= Environmental accounting =

Subset of accounting

Environmental accounting is a subset of accounting proper, its target being to incorporate both economic and environmental information. It can be conducted at the corporate level or at the level of a national economy through the System of Integrated Environmental and Economic Accounting, a satellite system to the National Accounts of Countries (among other things, the National Accounts produce the estimates of gross domestic product otherwise known as GDP).

Environmental accounting is a field that identifies resource use, measures and communicates costs of a company's or national economic impact on the environment. Costs include costs to clean up or remediate contaminated sites, environmental fines, penalties and taxes, purchase of pollution prevention technologies and waste management costs.

An environmental accounting system consists of environmentally differentiated conventional accounting and ecological accounting. Environmentally differentiated accounting measures effects of the natural environment on a company in monetary terms. Ecological accounting measures the influence a company has on the environment, but in physical measurements.

==Reasons for use==

There are several advantages environmental accounting brings to business; notably, the complete costs, including environmental remediation and long term environmental consequences and externalities can be quantified and addressed.

More information about the statistical system of environmental accounts are available here: System of Integrated Environmental and Economic Accounting.

== Subfields ==

Environmental accounting is organized in three sub-disciplines: global, national, and corporate environmental accounting, respectively. Corporate environmental accounting can be further sub-divided into environmental management accounting and environmental financial accounting.
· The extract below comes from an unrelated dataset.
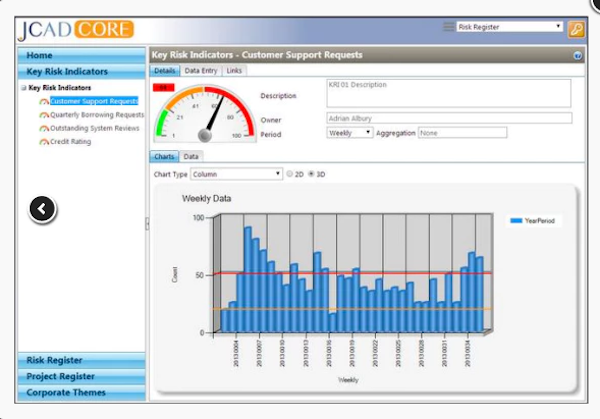Open the Risk Register dropdown in header
The height and width of the screenshot is (419, 600).
pos(509,27)
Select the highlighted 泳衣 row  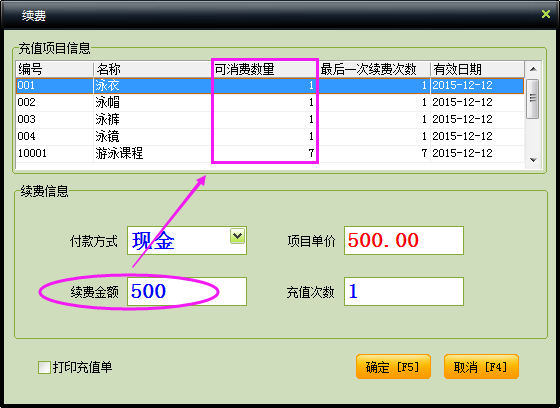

- Global environmental accounting is an accounting methodology that deals areas includes energetics, ecology and economics at a worldwide level.
- National environmental accounting is an accounting approach that deals with economics on a country's level.

 Internationally, environmental accounting has been formalised into the System of Integrated Environmental and Economic Accounting, known as SEEA. SEEA grows out of the System of National Accounts. The SEEA records the flows of raw materials (water, energy, minerals, wood, etc.) from the environment to the economy, the exchanges of these materials within the economy and the returns of wastes and pollutants to the environment. Also recorded are the prices or shadow prices for these materials as are environment protection expenditures. SEEA is used by 49 countries around the world.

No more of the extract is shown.